Why More Singles are Buying Homes
About 10 years ago, the number of singles buying homes was 10% to 12% of national home purchases. Those numbers included divorced parents, young singles who were first-time homebuyers and retirees who had lost a spouse.
Today this trend is growing, according to the latest data from the National Association of Realtors (NAR).
The number of singles buying homes has amped up significantly since the Great Recession, partly due to demographics at either end of the spectrum: young singles in the workplace who have decided homeownership is still a good investment and baby boomers now single looking for a smaller, perhaps, urban place to live.
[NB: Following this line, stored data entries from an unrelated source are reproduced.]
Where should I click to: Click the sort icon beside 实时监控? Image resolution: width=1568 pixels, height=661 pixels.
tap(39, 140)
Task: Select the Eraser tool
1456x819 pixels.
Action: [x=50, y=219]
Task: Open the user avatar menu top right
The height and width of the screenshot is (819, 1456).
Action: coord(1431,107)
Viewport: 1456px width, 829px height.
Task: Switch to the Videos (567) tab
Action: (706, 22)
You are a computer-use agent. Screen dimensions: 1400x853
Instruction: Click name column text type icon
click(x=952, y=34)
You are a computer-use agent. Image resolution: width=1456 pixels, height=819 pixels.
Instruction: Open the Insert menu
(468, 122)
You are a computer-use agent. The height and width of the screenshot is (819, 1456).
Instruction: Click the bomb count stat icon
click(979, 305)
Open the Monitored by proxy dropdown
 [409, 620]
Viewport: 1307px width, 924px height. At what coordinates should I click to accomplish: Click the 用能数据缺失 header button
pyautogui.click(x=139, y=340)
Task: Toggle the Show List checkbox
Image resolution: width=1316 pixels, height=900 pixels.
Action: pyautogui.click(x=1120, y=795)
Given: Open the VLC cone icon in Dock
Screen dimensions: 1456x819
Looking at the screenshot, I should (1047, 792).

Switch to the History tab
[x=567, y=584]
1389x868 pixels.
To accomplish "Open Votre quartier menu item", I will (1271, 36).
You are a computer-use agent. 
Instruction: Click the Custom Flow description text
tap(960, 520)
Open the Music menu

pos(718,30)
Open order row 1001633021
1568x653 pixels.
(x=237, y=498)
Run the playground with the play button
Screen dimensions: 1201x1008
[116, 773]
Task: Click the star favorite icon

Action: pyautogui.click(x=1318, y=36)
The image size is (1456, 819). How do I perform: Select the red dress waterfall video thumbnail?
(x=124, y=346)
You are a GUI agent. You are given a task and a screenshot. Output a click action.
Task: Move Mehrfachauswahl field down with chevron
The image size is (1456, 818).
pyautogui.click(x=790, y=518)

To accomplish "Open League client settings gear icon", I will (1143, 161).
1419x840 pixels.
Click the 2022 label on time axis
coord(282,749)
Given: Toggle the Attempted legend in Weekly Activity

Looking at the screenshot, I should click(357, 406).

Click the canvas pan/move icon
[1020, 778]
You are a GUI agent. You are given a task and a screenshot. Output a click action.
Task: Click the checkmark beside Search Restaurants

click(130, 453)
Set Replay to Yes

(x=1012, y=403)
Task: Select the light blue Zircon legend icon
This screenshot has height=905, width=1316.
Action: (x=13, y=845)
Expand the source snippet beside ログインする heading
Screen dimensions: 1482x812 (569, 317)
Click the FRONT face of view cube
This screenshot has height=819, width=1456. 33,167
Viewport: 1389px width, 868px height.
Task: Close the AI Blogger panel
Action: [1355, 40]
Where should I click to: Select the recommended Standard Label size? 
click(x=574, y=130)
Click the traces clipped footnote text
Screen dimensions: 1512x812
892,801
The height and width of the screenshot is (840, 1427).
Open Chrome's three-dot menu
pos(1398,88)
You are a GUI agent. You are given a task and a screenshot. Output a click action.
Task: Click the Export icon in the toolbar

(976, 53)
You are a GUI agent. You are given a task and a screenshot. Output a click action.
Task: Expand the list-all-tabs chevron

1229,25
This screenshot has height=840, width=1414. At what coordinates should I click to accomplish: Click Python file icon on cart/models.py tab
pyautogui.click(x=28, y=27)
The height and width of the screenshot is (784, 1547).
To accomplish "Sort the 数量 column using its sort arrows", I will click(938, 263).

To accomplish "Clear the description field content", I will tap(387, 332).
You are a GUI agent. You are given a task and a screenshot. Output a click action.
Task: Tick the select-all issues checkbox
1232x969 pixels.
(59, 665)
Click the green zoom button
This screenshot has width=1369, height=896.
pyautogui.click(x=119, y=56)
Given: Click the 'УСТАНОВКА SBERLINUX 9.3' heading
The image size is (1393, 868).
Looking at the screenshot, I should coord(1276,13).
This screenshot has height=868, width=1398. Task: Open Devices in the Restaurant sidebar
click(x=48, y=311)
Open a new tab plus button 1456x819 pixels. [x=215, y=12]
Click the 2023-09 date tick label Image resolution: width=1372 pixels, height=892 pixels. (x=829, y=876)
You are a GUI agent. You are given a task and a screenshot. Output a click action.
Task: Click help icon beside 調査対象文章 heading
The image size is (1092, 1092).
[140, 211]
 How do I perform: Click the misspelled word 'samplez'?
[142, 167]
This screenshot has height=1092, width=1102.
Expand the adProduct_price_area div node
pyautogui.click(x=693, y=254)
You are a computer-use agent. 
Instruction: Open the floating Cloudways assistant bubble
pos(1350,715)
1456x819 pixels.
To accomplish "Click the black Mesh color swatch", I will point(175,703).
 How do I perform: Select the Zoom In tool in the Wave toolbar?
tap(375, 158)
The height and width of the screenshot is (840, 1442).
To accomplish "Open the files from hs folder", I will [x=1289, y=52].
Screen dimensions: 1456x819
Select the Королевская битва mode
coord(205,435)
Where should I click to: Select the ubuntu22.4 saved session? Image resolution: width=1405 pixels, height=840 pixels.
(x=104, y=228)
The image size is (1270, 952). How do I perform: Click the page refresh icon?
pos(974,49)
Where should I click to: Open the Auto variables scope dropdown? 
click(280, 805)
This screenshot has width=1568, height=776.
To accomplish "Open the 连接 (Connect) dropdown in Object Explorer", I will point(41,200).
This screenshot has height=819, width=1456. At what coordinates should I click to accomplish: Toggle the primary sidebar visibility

In Chicago, first-time homeowners now account for about 40% of home purchasers, notes Bill Schwers, regional sales executive and senior vice president of Bank of America Home Loans in Chicago.
Perhaps the most surprising statistic from the bank is that of the single, first-time homeowners, about one in five are women. This number tracks the national average, says Schwers.
So, what does it take for a single to buy a home these days?
Lenders can’t discriminate so the same underwriting criteria and qualifications apply. Banks look for a good track record in regard to credit, decent savings and the ability to meet mortgage payments into the future.
Considering all that has happened to the home market, such as plummeting values during the Great Recession, one would think singles might have a bit of concern about homeownership, especially since there isn’t a spouse around to take up the slack if someone in the family loses his or her job.
Lenders are just not seeing buyer hesitancy, says Schwers. “There is little fear.”
Nevertheless, as a lender, Bank of America tries to do a bit of extra outreach.
“We are really encouraging education, such as meeting with the potential homeowner and getting an understanding of what he or she wants to accomplish,” he adds. “We like to see their budget and credit history. Then we walk them through the process to give them some confidence.”
In a city such as Chicago with many condominium projects that are appealing to the older, retired single who might be giving up a house in the suburbs, this could be problematic since condo loans are harder to get these days.
“This does add another layer of complexity,” Schwers admits, but big lenders have been trying to get ahead of this potential problem by ascertaining which condo developments are stabilized and creditworthy.
“If it’s a brand new condo and the building hasn’t met owner-occupancy percentages or the homeowners association isn’t in place, these could be sticking points,” he notes. “If there is an established homeowners association, occupancy levels are good (Fannie Mae and Freddie Mac like homeowner percentages at 70% or greater) and the project isn’t investor over-weighted, we can go in and make loans.”